In the week since my last post, I feel like I’ve been on a bit of an emotional roller coaster.
Our time in Minnesota went really well. Hamilton was the soundtrack of the weekend, which I didn’t warm up to immediately (despite REALLY wanting to love it), but now I’m pretty totally sold on it.
The drive up was rough – it usually takes about eight hours, but it took ten, six of which were getting to the halfway point, driving about 40 mph for a large stretch due to snow and slick roads. Once we arrived, though, we had a good time.
We saw my family the morning of Christmas Eve. I got to see my dog (she’s an old lady at almost fifteen, but still feisty, and was happy to see me and very tolerant of how affectionate I was being), and my nephew (who was hilarious and chatty, bringing out all of his toys and then all of the dog’s toys to show us), along with my parents, brother, and sister-in-law. It went well.
That evening we hung out with my partner’s dad’s family. Christmas Day was very relaxed; we spent the evening with my partner’s mom’s family. It was late nights all around, but fun to spend time with family. And Monday morning, we got breakfast with one of our dearest friends in Minnesota, which was lovely.
The drive home Monday was, thankfully, totally uneventful compared to the drive there. It was windy, but otherwise was pretty easy going.
Tuesday, I headed back to work. That was hard enough, but then about halfway through the day, we got the news that Carrie Fisher had died. It took me all day to process enough to put coherent thoughts together about it, and I’m still reeling a bit. This is what I wrote about it on Facebook:
I was raised on Star Wars and Disney movies. As much as I love Disney movies, Princess Leia was my first real role model for how a woman could be a kick-ass leader who takes no shit from men (or anyone else). As a young girl, she meant the world to me.

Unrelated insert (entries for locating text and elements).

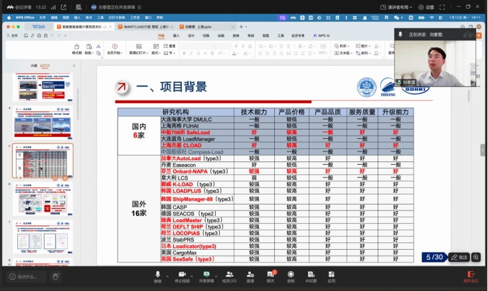Open the AI notes icon
488x291 pixels.
(311, 275)
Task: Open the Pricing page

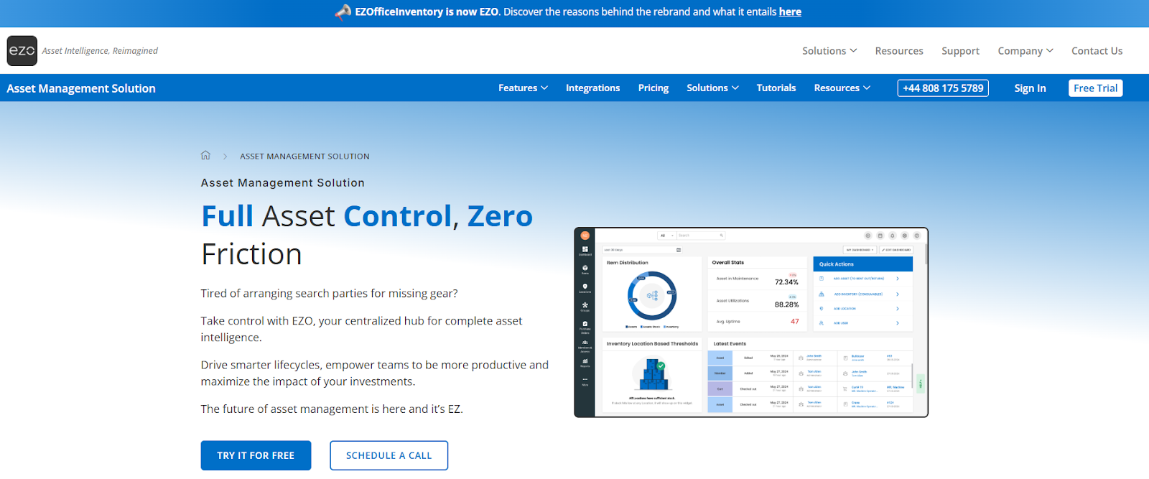Action: click(653, 88)
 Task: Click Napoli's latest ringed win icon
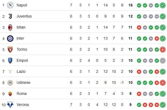(163, 5)

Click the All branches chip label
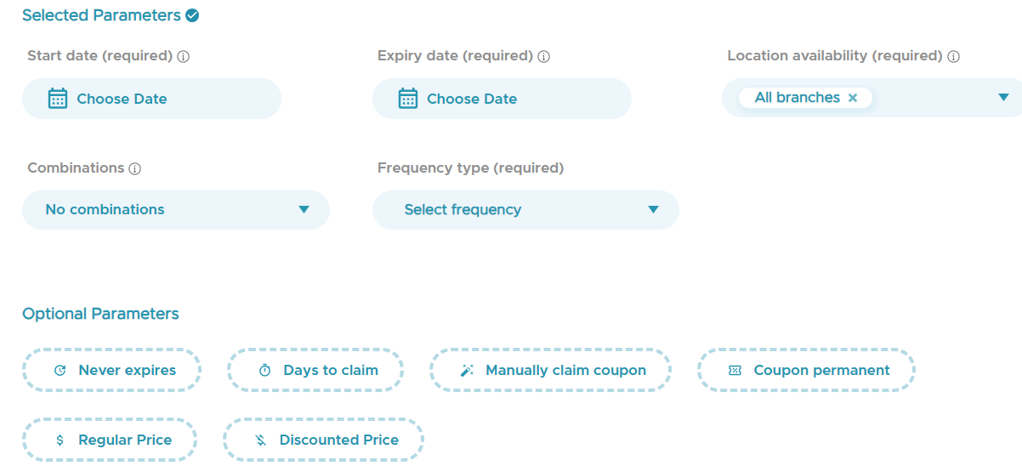point(797,98)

Now, as a Bipolar adult, I still appreciate Princess Leia (and her later iteration as General Organa), but more than that…I appreciate Carrie Fisher. She dealt with her mental illness with a delightful blend of irreverence and grace. She actively fought the stigma against mental illness. She stood up for herself when held to the impossible standards to which we hold female celebrities. She was open about her struggles and her triumphs, even though the public did little to deserve that openness (we just demanded it).
She was witty. She was funny as hell. And I am struggling to accept that she’s gone. I usually feel pretty detached from celebrity deaths (aside from being distantly sad at the loss of life in general). This feels more personal. Still, I am comforted to some degree by the thought that at least in the end, it wasn’t her Bipolar brain that killed her.
Rest In Peace, Carrie Fisher. The world is less bright without you in it. Thank you for everything you were.